Als ich vor ein paar Tagen wegen einer Routineuntersuchung im Krankenhaus war, würden radiologische Aufnahmen angefertigt (MRT), die dann aber zu einem anderen Arzt (in einem anderen Krankenhaus) geschickt wurden, der sie auswertet. Man sagte mir, das nennt sich "Telemedizin" (und in diesem Fall "Teleradiologie"). Warum genau macht man das? Wie sieht es aus mit der medizinischen Qualität?
Bei meiner Gynäkologin ist es so, daß man die Wahl (und auch die zusätzlichen Kosten) hat, daß die Mammografiebilder zusätzlich von einem Radiologen ausgewertet werden.

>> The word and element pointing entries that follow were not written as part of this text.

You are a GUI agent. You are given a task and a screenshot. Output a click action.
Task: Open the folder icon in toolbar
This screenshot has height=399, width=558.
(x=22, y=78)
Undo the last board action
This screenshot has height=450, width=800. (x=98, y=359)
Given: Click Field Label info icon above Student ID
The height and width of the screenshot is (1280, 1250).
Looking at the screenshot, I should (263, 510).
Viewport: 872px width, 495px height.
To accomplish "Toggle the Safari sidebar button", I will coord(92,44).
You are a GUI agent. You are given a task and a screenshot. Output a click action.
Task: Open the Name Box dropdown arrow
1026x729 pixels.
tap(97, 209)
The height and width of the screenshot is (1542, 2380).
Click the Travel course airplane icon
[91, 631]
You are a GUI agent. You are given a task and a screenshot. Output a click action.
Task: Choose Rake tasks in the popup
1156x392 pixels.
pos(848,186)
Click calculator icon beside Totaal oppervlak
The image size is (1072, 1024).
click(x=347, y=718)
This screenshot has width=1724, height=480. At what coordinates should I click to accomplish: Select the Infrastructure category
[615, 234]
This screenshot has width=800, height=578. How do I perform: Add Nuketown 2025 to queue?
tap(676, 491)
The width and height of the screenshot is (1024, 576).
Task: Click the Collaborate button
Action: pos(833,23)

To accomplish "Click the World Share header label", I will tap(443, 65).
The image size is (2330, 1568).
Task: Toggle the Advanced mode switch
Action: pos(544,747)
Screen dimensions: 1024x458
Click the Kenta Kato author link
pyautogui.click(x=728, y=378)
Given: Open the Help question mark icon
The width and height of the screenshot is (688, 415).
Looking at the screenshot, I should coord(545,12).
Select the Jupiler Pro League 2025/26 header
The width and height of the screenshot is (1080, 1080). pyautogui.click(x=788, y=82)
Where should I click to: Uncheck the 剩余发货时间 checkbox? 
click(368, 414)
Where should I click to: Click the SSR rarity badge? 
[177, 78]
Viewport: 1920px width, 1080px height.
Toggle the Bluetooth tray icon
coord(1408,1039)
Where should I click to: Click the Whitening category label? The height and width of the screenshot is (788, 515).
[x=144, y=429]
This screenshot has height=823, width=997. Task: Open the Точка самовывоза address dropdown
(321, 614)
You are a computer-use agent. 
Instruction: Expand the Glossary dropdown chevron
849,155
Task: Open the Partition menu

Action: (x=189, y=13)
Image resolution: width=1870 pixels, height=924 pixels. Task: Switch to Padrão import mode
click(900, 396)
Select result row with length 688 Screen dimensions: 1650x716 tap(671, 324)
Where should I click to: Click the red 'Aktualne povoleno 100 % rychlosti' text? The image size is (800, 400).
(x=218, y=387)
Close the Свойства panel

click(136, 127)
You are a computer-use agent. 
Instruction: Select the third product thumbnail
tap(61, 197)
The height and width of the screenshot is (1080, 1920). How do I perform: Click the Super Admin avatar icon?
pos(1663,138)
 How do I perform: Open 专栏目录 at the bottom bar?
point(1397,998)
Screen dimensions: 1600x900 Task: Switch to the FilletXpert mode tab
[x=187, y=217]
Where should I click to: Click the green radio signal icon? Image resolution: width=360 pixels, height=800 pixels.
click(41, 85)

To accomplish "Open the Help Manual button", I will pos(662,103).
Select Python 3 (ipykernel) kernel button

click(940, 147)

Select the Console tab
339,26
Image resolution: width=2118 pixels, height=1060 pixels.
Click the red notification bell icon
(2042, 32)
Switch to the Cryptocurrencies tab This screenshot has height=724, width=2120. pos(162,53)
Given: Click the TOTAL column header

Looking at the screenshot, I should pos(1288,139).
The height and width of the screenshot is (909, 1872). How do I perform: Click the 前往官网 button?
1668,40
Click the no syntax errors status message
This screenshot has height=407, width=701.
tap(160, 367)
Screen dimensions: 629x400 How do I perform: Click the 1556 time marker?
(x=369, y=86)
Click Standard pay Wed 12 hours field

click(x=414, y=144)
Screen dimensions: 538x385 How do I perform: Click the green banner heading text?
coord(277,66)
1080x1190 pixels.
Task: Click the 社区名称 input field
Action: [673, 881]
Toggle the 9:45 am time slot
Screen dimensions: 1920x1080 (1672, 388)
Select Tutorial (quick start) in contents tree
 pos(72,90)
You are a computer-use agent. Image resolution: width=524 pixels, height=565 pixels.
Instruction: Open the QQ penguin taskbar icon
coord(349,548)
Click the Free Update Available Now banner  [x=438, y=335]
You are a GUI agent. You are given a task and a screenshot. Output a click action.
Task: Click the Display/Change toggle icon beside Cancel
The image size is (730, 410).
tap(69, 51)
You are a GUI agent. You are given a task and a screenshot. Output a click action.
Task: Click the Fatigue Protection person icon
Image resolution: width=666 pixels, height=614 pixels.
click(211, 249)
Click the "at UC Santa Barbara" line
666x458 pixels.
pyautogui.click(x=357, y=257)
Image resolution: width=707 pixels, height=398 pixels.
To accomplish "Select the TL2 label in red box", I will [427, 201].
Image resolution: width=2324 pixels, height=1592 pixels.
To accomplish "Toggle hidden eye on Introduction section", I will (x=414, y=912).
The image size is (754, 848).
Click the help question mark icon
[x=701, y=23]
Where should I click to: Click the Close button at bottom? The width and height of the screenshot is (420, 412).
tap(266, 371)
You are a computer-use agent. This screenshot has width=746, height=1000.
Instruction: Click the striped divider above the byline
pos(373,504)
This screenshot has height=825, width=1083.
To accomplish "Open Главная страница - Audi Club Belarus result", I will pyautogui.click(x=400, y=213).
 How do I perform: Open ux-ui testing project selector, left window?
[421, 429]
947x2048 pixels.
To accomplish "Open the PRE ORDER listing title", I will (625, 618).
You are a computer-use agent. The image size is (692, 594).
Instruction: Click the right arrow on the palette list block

Für nicht jedes Krankenhaus lohnt sich die Anstellung eines Radiologen, weshalb man Kooperationen mit anderen Leistungserbringern eingeht, die dann die Bilder auswerten. So muss da Krankenhaus "nur" ein CT oder MRT aufstellen, eine medizinsch technische Assistentin einstellen und kann die Untersuchung anbieten. So ist für die Bürger eine flächendeckende Versorgung gesichert. Mit Qualitätseinbußen muss man nicht rechnen, die Bilder werden von Experten ausgewertet.

Telemedizin ersetzt nur den Radiologen vor Ort, hat keinerlei Einschränkungen in der Qualität, denn der Radiologe befundet nur das Bild und braucht den Patienten nicht dazu. Problematischer ist die Videomedizin, die z.B. aufgrund fehlender flächendeckender Neurologien in Bayern in der Schlaganfallsbehandlung praktiziert wird. Hierzu wird der Patient vom jeweiligen Krankenhaus per Videotelefonie den Spezialisten vorgestellt. Noch viel schlimmer wäre es allerdings ohne Fachmeinung.
Eine Mammographie sollte immer von einem Radiologen gemacht und ausgewertet werden.Es ist sein Fachgebiet. Eine Gynäkologin hat nur wenig Ahnung davon.
Eine Gynäkologin hat genügend Ahnung davon, aus rechtlichen Gründen muß ein Röntgenbild vom Radiologen befundet werden!